Those persons that believe that the Federal Power Act left exclusive jurisdiction over local distribution facilities (and everything that occurs on such facilities) to the states have been told that they are wrong. The courts have told them they are wrong. FERC has told them they are wrong. Yet, whenever FERC mentions the distribution system, state regulators and others object vociferously that FERC is intruding into state-jurisdictional matters. Indeed, the Commission’s Final Rule on Storage, which assumes that many if not most storage devices will be connected to distribution, actually raises no meaningful jurisdictional issues that have not already been addressed by the courts. Nonetheless, several rehearings raising jurisdictional issues related to storage devices located on the distribution system were filed in response.

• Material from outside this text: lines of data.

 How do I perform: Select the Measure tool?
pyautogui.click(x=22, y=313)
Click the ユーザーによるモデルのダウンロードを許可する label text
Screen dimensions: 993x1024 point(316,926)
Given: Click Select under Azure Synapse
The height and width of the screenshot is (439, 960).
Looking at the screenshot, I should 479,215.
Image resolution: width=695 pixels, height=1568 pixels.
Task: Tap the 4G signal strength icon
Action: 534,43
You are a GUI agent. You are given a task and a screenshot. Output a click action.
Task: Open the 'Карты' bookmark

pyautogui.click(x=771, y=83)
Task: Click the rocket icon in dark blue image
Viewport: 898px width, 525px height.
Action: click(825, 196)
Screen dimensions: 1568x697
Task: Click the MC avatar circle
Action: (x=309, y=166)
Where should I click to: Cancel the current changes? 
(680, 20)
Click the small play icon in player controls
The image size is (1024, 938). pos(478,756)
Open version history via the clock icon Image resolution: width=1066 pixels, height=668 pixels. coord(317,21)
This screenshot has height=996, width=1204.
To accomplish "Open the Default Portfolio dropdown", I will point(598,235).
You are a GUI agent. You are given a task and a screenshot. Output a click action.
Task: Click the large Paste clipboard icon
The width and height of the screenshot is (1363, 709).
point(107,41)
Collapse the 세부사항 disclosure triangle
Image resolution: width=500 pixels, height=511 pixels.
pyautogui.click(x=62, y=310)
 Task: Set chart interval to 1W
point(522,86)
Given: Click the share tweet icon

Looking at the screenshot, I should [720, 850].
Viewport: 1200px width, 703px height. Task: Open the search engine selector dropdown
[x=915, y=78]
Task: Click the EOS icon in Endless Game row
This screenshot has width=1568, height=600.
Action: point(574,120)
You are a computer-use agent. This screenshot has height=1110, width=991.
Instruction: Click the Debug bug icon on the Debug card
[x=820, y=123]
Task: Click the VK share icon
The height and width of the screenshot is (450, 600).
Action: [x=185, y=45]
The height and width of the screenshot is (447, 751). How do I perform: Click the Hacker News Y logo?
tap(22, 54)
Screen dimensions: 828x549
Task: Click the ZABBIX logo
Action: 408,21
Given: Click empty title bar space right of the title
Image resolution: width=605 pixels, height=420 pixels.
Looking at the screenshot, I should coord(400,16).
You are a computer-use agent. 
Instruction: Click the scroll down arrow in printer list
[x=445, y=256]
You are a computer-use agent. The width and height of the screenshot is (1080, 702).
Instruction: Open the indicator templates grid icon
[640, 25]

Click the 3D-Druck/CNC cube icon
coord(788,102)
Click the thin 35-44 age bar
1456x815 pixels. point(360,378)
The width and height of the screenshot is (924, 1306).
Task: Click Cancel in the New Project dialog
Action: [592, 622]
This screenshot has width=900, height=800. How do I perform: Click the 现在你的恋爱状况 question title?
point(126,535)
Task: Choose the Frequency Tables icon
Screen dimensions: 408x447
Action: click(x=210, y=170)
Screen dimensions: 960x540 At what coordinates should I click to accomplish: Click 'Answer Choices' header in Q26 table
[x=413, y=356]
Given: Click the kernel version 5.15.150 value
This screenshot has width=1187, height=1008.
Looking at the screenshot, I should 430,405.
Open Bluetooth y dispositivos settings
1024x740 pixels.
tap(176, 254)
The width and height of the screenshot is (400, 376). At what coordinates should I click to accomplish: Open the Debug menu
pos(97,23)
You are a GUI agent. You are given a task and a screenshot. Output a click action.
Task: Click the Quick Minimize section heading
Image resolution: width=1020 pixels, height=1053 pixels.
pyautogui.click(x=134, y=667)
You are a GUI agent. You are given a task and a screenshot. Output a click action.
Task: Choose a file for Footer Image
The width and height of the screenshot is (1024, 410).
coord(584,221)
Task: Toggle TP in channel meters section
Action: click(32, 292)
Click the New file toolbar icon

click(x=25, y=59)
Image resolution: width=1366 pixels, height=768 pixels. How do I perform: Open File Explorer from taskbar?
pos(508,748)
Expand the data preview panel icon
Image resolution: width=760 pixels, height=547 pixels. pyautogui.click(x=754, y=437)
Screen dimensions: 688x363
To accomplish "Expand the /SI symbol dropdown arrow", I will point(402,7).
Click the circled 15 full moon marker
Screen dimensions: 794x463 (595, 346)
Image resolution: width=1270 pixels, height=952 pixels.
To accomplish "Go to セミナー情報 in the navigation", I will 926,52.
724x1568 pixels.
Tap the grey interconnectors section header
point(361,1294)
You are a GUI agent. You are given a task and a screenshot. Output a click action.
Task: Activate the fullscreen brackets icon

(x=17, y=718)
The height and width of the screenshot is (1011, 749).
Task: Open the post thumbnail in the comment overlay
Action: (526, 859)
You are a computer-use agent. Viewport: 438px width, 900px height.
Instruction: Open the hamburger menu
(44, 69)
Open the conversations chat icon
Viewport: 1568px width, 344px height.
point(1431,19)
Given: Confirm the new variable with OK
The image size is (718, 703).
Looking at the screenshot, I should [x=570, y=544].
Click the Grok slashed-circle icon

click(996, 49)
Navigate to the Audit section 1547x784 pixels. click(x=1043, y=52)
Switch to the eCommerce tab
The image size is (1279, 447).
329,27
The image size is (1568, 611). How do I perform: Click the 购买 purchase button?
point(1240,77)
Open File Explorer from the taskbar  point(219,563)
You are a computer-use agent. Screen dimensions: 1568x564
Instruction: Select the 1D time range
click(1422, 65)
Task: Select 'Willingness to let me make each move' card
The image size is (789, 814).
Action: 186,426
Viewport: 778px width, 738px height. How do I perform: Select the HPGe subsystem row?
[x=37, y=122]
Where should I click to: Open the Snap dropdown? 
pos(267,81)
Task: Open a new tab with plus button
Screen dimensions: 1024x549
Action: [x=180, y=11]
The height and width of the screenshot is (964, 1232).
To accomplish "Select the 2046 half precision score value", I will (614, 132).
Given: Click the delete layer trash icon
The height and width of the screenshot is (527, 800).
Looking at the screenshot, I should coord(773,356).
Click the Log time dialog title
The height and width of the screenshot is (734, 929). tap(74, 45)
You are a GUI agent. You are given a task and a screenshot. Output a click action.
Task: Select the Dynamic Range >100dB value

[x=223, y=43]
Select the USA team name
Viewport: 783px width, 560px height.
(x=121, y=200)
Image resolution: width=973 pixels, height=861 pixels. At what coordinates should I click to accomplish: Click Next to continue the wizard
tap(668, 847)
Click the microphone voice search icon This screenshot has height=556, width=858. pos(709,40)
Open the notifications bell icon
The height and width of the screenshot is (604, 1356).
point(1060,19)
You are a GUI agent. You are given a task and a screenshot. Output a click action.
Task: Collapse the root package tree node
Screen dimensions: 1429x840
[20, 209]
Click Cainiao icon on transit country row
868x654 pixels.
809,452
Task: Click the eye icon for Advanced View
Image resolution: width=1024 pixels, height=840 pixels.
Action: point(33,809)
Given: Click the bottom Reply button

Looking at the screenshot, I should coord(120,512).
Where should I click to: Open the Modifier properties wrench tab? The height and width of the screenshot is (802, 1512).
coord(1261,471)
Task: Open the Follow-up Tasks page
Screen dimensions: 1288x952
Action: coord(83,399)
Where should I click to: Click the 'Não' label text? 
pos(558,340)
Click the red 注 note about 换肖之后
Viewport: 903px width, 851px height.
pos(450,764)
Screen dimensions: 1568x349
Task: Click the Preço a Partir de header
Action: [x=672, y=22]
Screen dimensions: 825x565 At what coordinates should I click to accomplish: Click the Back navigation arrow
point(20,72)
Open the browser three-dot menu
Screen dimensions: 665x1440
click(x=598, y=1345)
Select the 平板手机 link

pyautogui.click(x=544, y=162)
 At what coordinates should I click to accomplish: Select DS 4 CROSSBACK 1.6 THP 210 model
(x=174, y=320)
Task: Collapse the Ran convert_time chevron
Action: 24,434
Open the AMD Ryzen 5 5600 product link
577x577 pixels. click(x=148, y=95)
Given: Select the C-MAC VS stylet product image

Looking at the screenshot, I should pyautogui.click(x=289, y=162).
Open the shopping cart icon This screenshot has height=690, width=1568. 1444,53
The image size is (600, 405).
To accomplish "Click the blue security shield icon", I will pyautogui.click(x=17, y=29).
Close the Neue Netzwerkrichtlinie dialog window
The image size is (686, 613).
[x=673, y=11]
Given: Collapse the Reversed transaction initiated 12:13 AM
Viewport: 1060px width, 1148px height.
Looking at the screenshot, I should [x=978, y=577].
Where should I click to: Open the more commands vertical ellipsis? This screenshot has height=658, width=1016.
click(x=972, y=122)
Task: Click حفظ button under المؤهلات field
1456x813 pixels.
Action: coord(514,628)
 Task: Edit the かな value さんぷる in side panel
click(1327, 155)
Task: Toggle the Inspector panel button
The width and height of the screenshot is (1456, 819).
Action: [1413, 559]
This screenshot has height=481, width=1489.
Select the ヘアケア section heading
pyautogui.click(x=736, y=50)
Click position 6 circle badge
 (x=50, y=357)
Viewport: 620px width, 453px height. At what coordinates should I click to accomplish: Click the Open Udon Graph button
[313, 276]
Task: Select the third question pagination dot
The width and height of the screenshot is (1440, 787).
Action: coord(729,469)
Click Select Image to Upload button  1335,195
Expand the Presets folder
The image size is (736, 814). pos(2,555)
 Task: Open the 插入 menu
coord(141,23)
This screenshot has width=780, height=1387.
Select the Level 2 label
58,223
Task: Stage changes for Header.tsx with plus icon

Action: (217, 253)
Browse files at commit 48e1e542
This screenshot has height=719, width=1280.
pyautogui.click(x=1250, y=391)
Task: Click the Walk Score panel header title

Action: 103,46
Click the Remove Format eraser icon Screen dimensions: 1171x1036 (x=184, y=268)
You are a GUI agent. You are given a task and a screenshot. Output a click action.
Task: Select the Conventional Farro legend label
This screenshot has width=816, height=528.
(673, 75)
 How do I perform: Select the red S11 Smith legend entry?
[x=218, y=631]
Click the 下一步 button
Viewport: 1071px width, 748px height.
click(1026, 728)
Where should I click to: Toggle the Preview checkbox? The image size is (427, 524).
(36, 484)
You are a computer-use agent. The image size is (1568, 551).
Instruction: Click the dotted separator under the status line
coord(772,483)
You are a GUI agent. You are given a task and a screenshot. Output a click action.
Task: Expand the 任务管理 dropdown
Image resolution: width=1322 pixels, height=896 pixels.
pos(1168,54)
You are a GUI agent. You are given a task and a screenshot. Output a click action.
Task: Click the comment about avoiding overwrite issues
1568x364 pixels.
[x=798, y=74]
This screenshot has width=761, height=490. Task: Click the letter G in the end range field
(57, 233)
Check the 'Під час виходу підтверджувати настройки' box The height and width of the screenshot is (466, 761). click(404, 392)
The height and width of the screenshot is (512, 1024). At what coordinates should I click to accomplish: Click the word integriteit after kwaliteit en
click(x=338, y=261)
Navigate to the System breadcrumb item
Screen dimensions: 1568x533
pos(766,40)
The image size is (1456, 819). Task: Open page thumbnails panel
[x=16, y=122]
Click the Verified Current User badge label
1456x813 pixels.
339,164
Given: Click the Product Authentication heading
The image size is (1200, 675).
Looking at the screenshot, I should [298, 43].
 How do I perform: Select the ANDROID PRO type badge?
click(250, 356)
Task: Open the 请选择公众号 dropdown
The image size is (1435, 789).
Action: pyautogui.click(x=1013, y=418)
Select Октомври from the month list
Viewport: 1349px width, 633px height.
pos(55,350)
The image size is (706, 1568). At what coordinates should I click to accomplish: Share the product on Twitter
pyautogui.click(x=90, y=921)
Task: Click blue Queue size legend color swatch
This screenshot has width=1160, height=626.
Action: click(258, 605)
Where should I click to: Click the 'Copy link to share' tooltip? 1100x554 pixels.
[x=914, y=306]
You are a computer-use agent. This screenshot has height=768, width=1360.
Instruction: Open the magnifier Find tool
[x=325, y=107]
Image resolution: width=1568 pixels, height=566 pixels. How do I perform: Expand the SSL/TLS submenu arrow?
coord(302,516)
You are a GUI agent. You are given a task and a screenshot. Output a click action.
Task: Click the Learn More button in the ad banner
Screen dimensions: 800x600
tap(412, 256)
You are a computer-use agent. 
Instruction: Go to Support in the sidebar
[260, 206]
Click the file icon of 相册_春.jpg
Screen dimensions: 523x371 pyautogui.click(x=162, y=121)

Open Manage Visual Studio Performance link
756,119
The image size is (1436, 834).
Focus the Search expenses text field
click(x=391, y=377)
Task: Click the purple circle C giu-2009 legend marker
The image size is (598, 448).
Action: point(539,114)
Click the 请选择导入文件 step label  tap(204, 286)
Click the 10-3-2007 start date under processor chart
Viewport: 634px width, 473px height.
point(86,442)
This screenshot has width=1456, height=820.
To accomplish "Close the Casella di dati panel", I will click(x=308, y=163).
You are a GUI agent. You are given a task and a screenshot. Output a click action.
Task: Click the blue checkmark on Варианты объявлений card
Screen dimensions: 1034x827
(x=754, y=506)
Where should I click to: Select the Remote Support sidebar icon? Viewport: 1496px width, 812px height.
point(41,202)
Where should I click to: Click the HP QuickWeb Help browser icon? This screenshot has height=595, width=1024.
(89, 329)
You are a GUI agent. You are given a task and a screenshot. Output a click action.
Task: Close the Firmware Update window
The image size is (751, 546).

Successful appeals are unlikely on jurisdictional grounds, assuming FERC does not appease the states as it has on other occasions, such as with regards to non-QF interconnections to distribution. NARUC and some utilities have objected to certain aspects of the Final Rule that permit participation by storage resources interconnected to distribution in wholesale markets. FERC jurisdiction over all wholesale sales in interstate commerce is well-established. And, FERC jurisdiction over the usage of a distribution system to engage in wholesale market transactions rests on FERC precedent more than two decades old. FERC jurisdiction over wholesale distribution service was affirmed in New York v. FERC, and Detroit Edison Co. v. FERC.